* _TEXTO EXTRAÍDO_:
De maneira geral, as amostras variaram na maioria dos termos descritores, exceto brilho, aroma de requeijão e aroma doce, nos quais não houve discriminação entre as amostras ao nível de significância de 5%. Em relação à cor creme, houve variação entre as amostras, sendo que a amostra 2 apresentou cor creme mais intensa que as demais, seguida das amostras 5 e 4. A formação de compostos de coloração escura em produtos lácteos, como leite e creme de leite, pode estar relacionada com as altas temperaturas atingidas durante o tratamento térmico UHT. No entanto, variações nas médias de cor creme das amostras podem estar relacionadas à geração de produtos de coloração escura através da reação de Maillard durante o armazenamento, caso os produtos sejam expostos a ciclos de temperatura na vida de prateleira, conforme observado por Sunds et al. (2018).
Os provadores consideraram a amostra 6, zero lactose, como a mais doce. Este resultado era esperado pelos pesquisadores, pois a hidrólise da lactose gera glicose e galactose, compostos com dulçor relativo superior ao dissacarídeo original, contribuindo para maior percepção de dulçor nesta amostra (Adhikari et al., 2010; Monti et al., 2017; Moskowitz, 1970).
As amostras também foram discriminadas em relação aos termos descritores que caracterizam os aspectos reológicos do creme de leite, que são viscosidade aparente, consistência, fluidez e corpo. A amostra 5 foi caracterizada como a mais consistente, com maior viscosidade aparente, mais corpo e menos fluida (p> 0,05), seguida pelas amostras 3 e 6. A amostra 1 foi considerada a menos consistente, com menor viscosidade aparente, menos corpo e mais fluida.
3.2 Teste de aceitabilidade
A Tabela 3 traz as médias da análise de aceitabilidade. As maiores diferenças entre as amostras foram percebidas em relação à aparência e textura. A amostra 5 teve as maiores médias de aparência e de textura, e não apresentou diferença significativa da amostra 6 para textura. A amostra 1 teve a menor média para textura, e a amostra 4 apresentou a menor média de aparência. Quanto ao aroma, sabor e impressão global, chama atenção o fato de que as amostras foram segmentadas em dois grupos pelos consumidores, sendo que as amostras 3, 5 e 6 não apresentaram diferença significativa entre si e receberam as maiores médias, e as amostras 1, 2 e 4 também não diferiram significativamente entre si e tiveram as menores médias.
Tabela 3 Resultados do Teste de Médias de Tukey do teste de aceitação de creme de leite.

* _DADOS FORNECIDOS_:
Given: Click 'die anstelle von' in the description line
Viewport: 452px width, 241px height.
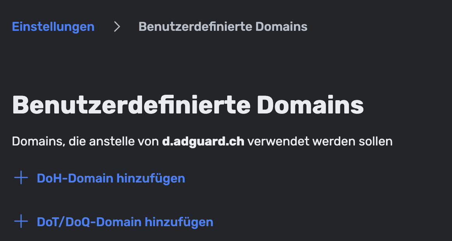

* _TAREFAS A REALIZAR_:
A) No texto sobre a avaliação sensorial do creme de leite, qual amostra os provadores consideraram a mais doce?
B) Dê continuidade ao texto sobre a avaliação sensorial do creme de leite a partir do ponto em que ele termina.

* _RESPOSTAS DO EXERCÍCIO_:
A) A amostra 6, zero lactose.

B)
Parâmetros de aceitabilidade | 1 | 2 | 3 | 4 | 5 | 6 | MDS2 |
---|---|---|---|---|---|---|---|
Aparência | 5,06c1 | 4,60c | 6,07b | 3,87d | 7,17a | 6,21b | 0,72 |
Aroma | 4,96b | 5,22b | 6,26a | 4,95b | 6,02a | 6,31a | 0,62 |
Sabor | 4,68b | 4,64b | 6,22a | 4,75b | 5,93a | 6,48a | 0,76 |
Textura | 3,71d | 4,92c | 6,07b | 4,14d | 6,97a | 6,25ab | 0,76 |
Impressão global | 4,50b | 4,91b | 6,26a | 4,47b | 6,50a | 6,49a | 0,67 |
1Na mesma linha, médias com letras em comum não diferem entre si ao nível de significância de 5%. 2MDS: mínima diferença significativa, obtida no Teste de Médias de Tukey (p ≤ 0,05).
A Figura 1 apresenta os dados da análise de intenção de compra. Pode-se observar que a tendência de os consumidores apresentarem maior intenção de compra para as amostras 3, 5 e 6 e menor intenção de compra para as amostra 1, 2 e 4 está de acordo com as médias da análise de aceitabilidade.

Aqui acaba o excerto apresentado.